Set of tasks ▸
1 - Decide whether each statement below agrees with the fitness trends passage. Answer yes or no for each, and quote the deciding words from the passage.
(a) About 80 percent of Americans with osteoporosis are women.
(b) The passage calls online personal training more effective than one-on-one contact with a certified professional.
(c) An estimated seven out of 10 people who start an exercise program quit within the first year.
2 - According to the fitness trends passage below, which type of exercise is best for preventing osteoporosis?
3 - Write the next part of the fitness trends passage below, picking up after its final sentence.

Document passage ▸

****


  • Sport-specific training will continue to guide athletes and the general public into fitness facilities. As the number of marathon runners, tennis players and athletes increases, so does the importance of sport-specific training. On today's playing fields, the athletes are bigger, stronger and faster than ever before. A sport-specific training program involves focusing on the specific skills associated with an activity while improving cardio endurance, muscle strength and flexibility.

  • Seniors' awareness of the importance of strength training will increase. Approximately 25 million Americans have osteoporosis and 80 percent of those are women. Weight-bearing exercises are best for preventing it and can help control cholesterol and blood sugar levels, manage arthritis pain and reduce the risk of disabling falls.

  • Online personal training will continue to gain popularity. Training online saves money and time, overcomes barriers to facility access and helps encourage individuals to stay active. Many of these programs offer practical tips on exercise, one-on-one fitness consultations with certified fitness professionals, coaching and training tools, and portable exercise tools that help individuals incorporate fitness into their busy schedules.

  • While online personal training is valuable it is not as effective as having one-on-one contact with a certified professional. The need for personal training will increase. It appears, unfortunately, that most Americans lack the commitment, motivation and/or knowledge of fitness to stick with their exercise routines. In fact, it is estimated that seven out of 10 individuals who start an exercise program quit within the first six months. Many individuals have found that just a few sessions with a well-trained, certified fitness professional helps them refine and recommit to their workout programs. The net effect is that they are more likely to safely achieve the results they desire, boosting retention.

****

Information provided ▸
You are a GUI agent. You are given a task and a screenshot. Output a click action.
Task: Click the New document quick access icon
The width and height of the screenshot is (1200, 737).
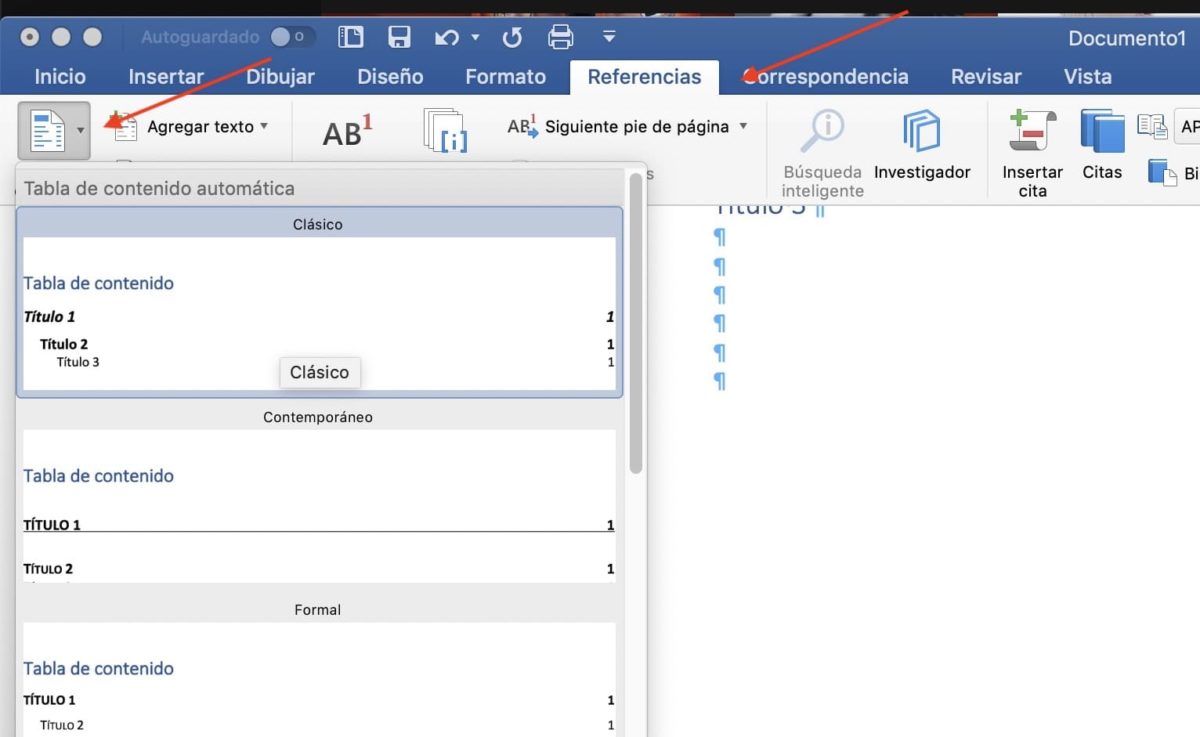tap(350, 36)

****

Answers to this exercise ▸
1 -
(a) Yes: "Approximately 25 million Americans have osteoporosis and 80 percent of those are women."
(b) No: "While online personal training is valuable it is not as effective as having one-on-one contact with a certified professional."
(c) No: "it is estimated that seven out of 10 individuals who start an exercise program quit within the first six months."

2 - Weight-bearing exercises.

3 -
  • Circuit-training classes, which combine cardio with strength training, will become more popular. The focus of these classes is to combine cardio and strength training into one workout to meet the needs of so many Americans who are “time starved” and want to get the greatest training effect in the shortest amount of time.

  • Exercises will increasingly become a family affair. Given the growing epidemic of childhood obesity, there is a tremendous need to identify ways to encourage kids to become more physically active. The name of the game is to offer activities that each member of the family can enjoy, regardless of age, fitness level or athletic ability.

  • Corporations will continue to urge employees to participate in wellness exercise programs. The “bottom line” is the bottom line for companies. With the state of the economy and the increased pace of technology, there is a growing epidemic of stress-related diseases among Americans in the workforce costing companies billions each year. Employers who offer wellness programs and incentives may benefit from reduced healthcare costs, absenteeism, injury rates and turnover and improved job performance, productivity and morale.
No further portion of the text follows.